**EXERCISE:** Reproduce every one of the records below verbatim, keeping each line as it appears.

(Stored records from a collection)
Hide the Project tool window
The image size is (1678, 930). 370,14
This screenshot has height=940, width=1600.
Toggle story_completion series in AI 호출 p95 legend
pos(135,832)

**OUTPUT:**
Hide the Project tool window
The image size is (1678, 930). 370,14
This screenshot has height=940, width=1600.
Toggle story_completion series in AI 호출 p95 legend
pos(135,832)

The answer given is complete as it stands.